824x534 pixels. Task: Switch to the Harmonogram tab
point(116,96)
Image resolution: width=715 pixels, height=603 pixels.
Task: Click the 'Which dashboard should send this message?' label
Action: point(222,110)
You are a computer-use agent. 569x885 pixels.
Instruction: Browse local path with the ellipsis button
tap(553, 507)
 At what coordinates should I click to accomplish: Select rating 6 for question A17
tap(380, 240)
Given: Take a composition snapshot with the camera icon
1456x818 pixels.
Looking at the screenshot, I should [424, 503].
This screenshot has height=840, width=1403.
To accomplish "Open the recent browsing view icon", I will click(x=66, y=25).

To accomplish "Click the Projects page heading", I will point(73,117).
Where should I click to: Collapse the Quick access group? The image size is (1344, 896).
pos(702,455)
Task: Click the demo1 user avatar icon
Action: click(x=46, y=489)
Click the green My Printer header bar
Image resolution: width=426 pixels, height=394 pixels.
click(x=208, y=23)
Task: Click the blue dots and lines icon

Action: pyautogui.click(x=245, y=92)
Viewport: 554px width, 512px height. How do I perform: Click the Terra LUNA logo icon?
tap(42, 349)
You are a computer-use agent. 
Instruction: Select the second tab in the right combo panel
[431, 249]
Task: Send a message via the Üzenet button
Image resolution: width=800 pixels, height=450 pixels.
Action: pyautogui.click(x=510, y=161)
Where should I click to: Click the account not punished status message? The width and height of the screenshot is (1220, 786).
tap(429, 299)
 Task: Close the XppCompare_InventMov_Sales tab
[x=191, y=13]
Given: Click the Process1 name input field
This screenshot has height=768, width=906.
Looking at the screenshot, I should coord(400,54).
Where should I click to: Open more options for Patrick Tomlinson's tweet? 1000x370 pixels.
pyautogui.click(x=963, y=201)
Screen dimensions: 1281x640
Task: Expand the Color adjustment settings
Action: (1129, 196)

What the exercise asks - Repeat every one of the records above word for word.

Solution for this exercise -
824x534 pixels. Task: Switch to the Harmonogram tab
point(116,96)
Image resolution: width=715 pixels, height=603 pixels.
Task: Click the 'Which dashboard should send this message?' label
Action: point(222,110)
You are a computer-use agent. 569x885 pixels.
Instruction: Browse local path with the ellipsis button
tap(553, 507)
 At what coordinates should I click to accomplish: Select rating 6 for question A17
tap(380, 240)
Given: Take a composition snapshot with the camera icon
1456x818 pixels.
Looking at the screenshot, I should [424, 503].
This screenshot has height=840, width=1403.
To accomplish "Open the recent browsing view icon", I will click(x=66, y=25).

To accomplish "Click the Projects page heading", I will point(73,117).
Where should I click to: Collapse the Quick access group? The image size is (1344, 896).
pos(702,455)
Task: Click the demo1 user avatar icon
Action: click(x=46, y=489)
Click the green My Printer header bar
Image resolution: width=426 pixels, height=394 pixels.
click(x=208, y=23)
Task: Click the blue dots and lines icon

Action: pyautogui.click(x=245, y=92)
Viewport: 554px width, 512px height. How do I perform: Click the Terra LUNA logo icon?
tap(42, 349)
You are a computer-use agent. 
Instruction: Select the second tab in the right combo panel
[431, 249]
Task: Send a message via the Üzenet button
Image resolution: width=800 pixels, height=450 pixels.
Action: pyautogui.click(x=510, y=161)
Where should I click to: Click the account not punished status message? The width and height of the screenshot is (1220, 786).
tap(429, 299)
 Task: Close the XppCompare_InventMov_Sales tab
[x=191, y=13]
Given: Click the Process1 name input field
This screenshot has height=768, width=906.
Looking at the screenshot, I should coord(400,54).
Where should I click to: Open more options for Patrick Tomlinson's tweet? 1000x370 pixels.
pyautogui.click(x=963, y=201)
Screen dimensions: 1281x640
Task: Expand the Color adjustment settings
Action: (1129, 196)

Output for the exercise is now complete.